I’m pretty sure my friend, who I respect for his wrestling knowledge and candor,” was not happy with my answer. I am pretty sure there will be fans who read this column and disagree with me as well. One of the great things about professional wrestling is everyone has an opinion and everyone lets everyone know what they think. It’s that kind of interaction that keeps the IFC and writers like myself on the Internet constantly. Bryan’s legacy will be one that is defined by the common man, the wrestler who was too short, too small and way in over his head to amount to anything other than a mid-card title holder or a very good jobber. But there is something about having an indy following, followed by a catch phrase and a goat beard that brought the masses to him. Bryan was the right wrestler at the right time. While he was great during his time in WWE, is he one of the greatest of all time? That’s up for debate and I am not one who will put him in the same category as Jack Brisco, Harley Race, Terry and Dory Funk or even Kurt Angle. It’s hard to decipher what is great over a short span and great over a long period of time.
Bryan’s career in WWE lasted about five years. The accomplishments don’t lie – he was great and achieved plenty in the time he was in the ring. But was it good enough to be placed amongst the greatest who every grappled? His bio looks like a man well-traveled, but his pre-WWE accomplishments might outweigh his time in Vince McMahon’s circus.
Bryan held the WWE World Heavyweight Championship three times and the World Heavyweight Championship once, in addition to being a one-time United States Champion, a one-time Intercontinental Champion, and a one-time WWE Tag Team Champion as part of Team Hell No (with Kane). He was also the 2011 SmackDown Money in the Bank winner and the 2013 Superstar of the Year Slammy Award winner. He is the 26th Triple Crown Champion and the 15th Grand Slam Champion in WWE history and headlined several major pay-per-view events including SummerSlam in 2013 and WrestleMania XXX.

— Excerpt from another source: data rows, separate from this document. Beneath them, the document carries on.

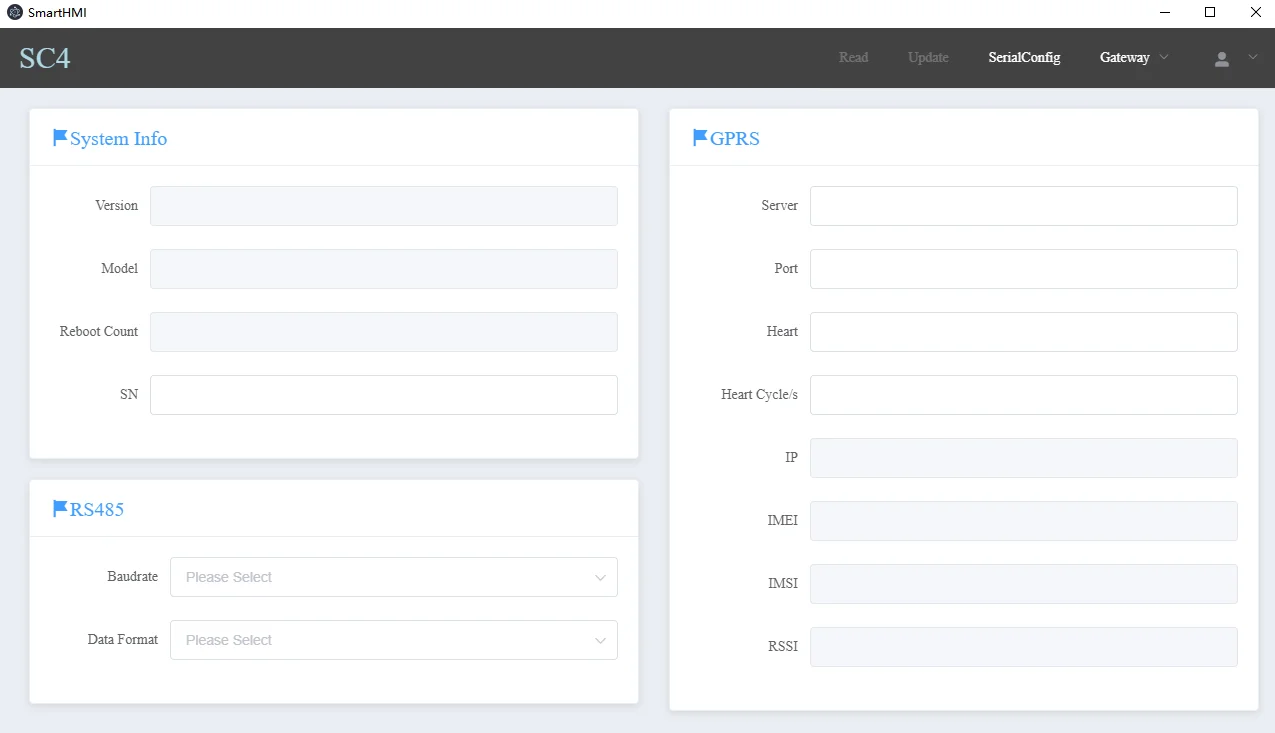Click the System Info flag icon

click(x=60, y=138)
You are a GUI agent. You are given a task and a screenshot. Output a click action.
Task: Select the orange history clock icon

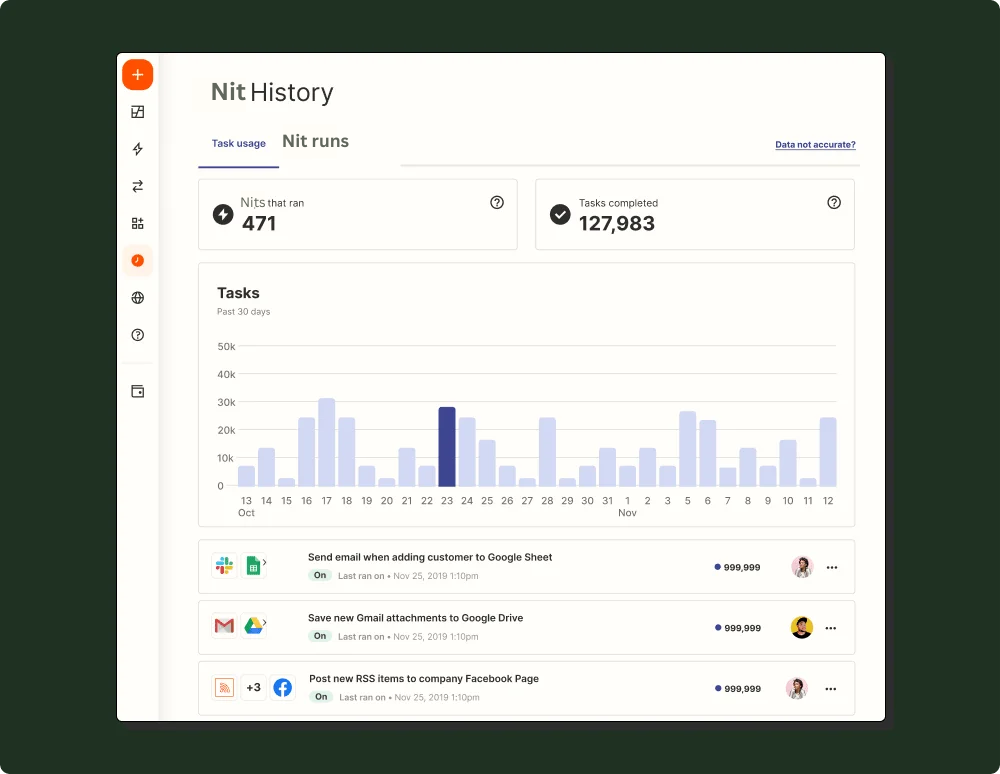(x=138, y=260)
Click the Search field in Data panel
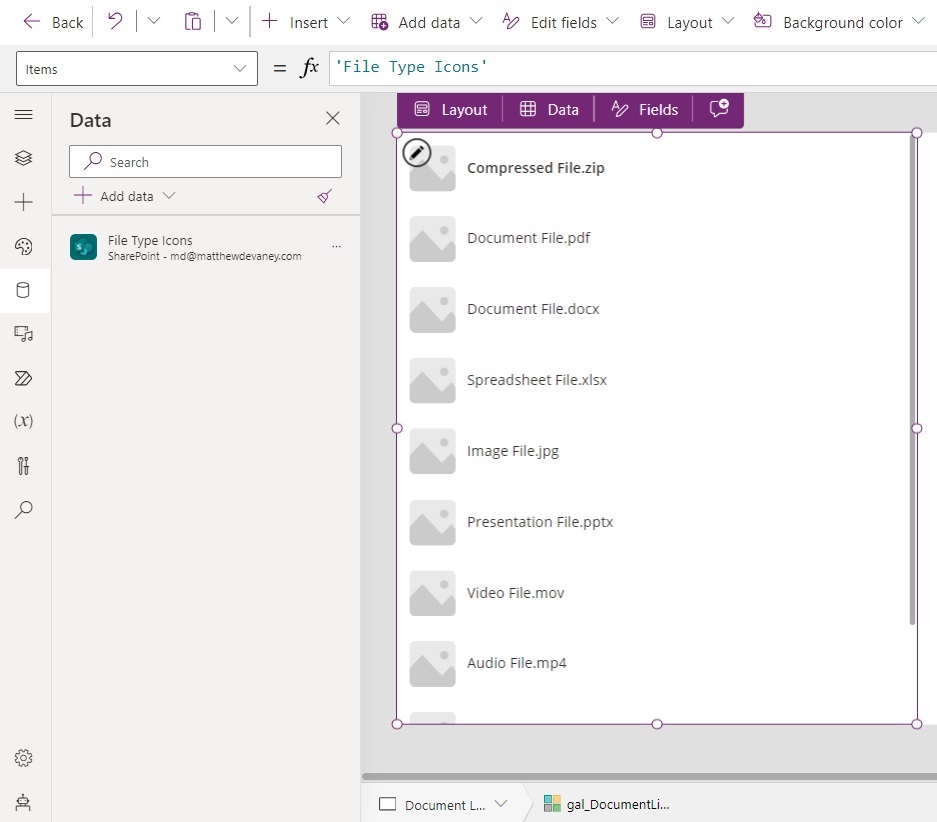937x822 pixels. coord(206,161)
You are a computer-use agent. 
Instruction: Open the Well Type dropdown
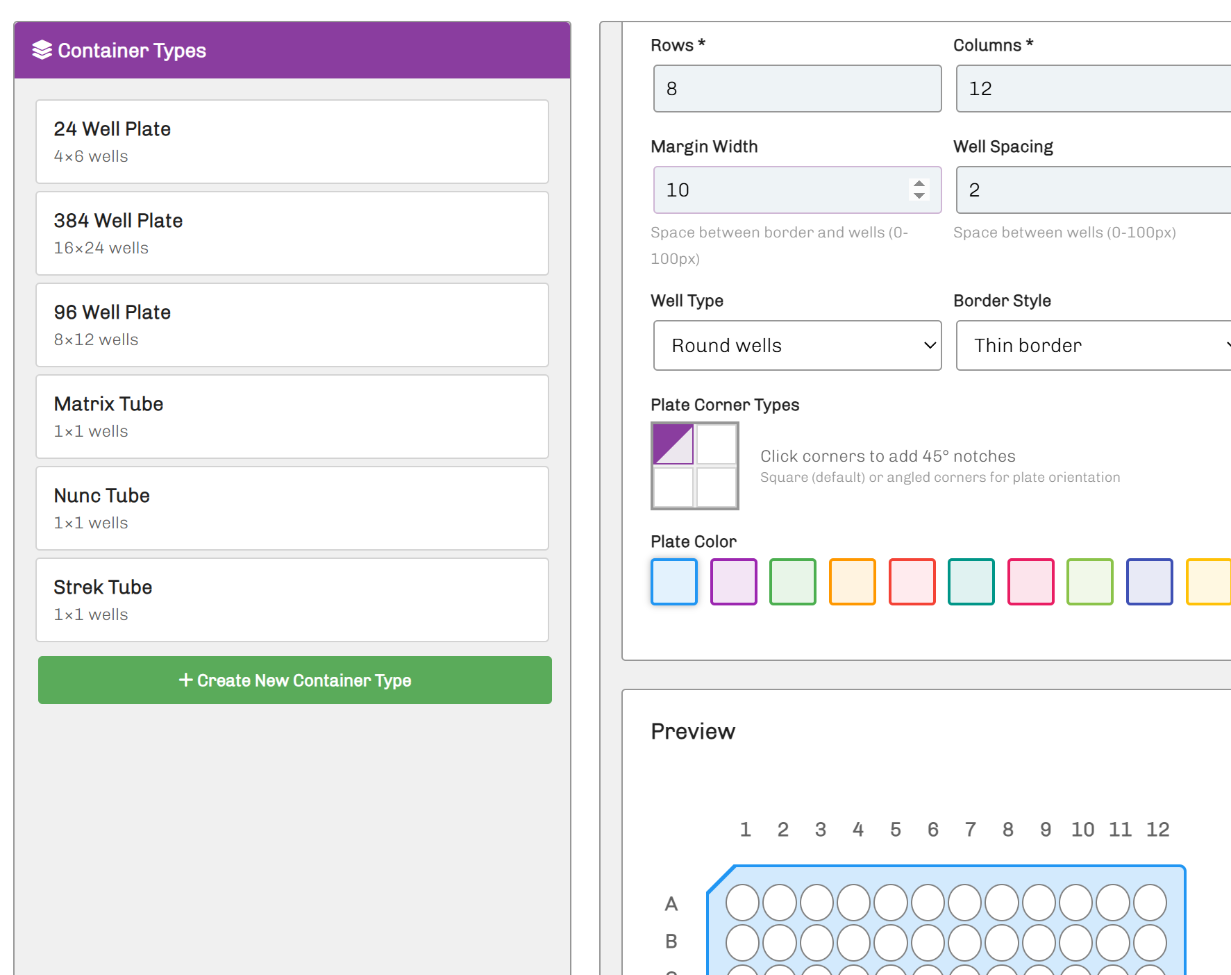797,346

Prior to joining WWE, he wrestled for various companies internationally using both his real name and the ring name (and later nickname) "American Dragon". He wrestled for Ring of Honor (ROH) from 2002 to 2009, being recognized as a "Founding Father" of the promotion, where he was a one-time ROH World Champion, as well the final Pure Wrestling Champion (unifying the Pure title with the World title). He was the first winner of ROH's annual Survival of the Fittest tournament in 2004. Along with CM Punk and Seth Rollins, Danielson is one of three men to have won both the WWE World Heavyweight and ROH World Championships. Danielson also wrestled extensively in Japan, winning the GHC Junior Heavyweight Championship in Pro Wrestling Noah (NOAH) and the IWGP Junior Heavyweight Tag Team Championship (with Curry Man) in New Japan Pro Wrestling (NJPW). Between WWE, ROH, and Japan, he has held 11 total championships, including five world titles.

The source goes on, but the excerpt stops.